**GIVEN TASK:** Recast the entries as a JSON list of strings, one string per line, from the first line of the entries through the line containing "(x=2240, y=1020)", with blank lines left out.

.....

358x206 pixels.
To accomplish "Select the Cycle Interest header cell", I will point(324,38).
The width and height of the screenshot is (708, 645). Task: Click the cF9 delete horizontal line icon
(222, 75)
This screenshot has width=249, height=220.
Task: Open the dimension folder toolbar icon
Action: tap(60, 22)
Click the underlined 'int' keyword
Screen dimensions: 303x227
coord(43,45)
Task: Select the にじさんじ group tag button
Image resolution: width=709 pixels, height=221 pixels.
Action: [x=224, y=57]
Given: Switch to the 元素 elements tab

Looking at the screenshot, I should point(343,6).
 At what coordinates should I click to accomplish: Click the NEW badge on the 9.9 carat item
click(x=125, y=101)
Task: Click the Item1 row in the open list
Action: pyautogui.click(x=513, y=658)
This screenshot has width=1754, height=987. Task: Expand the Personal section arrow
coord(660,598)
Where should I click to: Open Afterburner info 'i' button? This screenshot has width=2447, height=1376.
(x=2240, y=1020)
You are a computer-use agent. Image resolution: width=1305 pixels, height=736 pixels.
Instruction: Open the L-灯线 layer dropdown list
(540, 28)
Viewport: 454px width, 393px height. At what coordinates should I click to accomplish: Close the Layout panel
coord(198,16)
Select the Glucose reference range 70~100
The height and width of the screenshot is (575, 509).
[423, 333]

.....

**RESULT OF THE EXERCISE:**
[
  "358x206 pixels.",
  "To accomplish \"Select the Cycle Interest header cell\", I will point(324,38).",
  "The width and height of the screenshot is (708, 645). Task: Click the cF9 delete horizontal line icon",
  "(222, 75)",
  "This screenshot has width=249, height=220.",
  "Task: Open the dimension folder toolbar icon",
  "Action: tap(60, 22)",
  "Click the underlined 'int' keyword",
  "Screen dimensions: 303x227",
  "coord(43,45)",
  "Task: Select the にじさんじ group tag button",
  "Image resolution: width=709 pixels, height=221 pixels.",
  "Action: [x=224, y=57]",
  "Given: Switch to the 元素 elements tab",
  "Looking at the screenshot, I should point(343,6).",
  " At what coordinates should I click to accomplish: Click the NEW badge on the 9.9 carat item",
  "click(x=125, y=101)",
  "Task: Click the Item1 row in the open list",
  "Action: pyautogui.click(x=513, y=658)",
  "This screenshot has width=1754, height=987. Task: Expand the Personal section arrow",
  "coord(660,598)",
  "Where should I click to: Open Afterburner info 'i' button? This screenshot has width=2447, height=1376.",
  "(x=2240, y=1020)"
]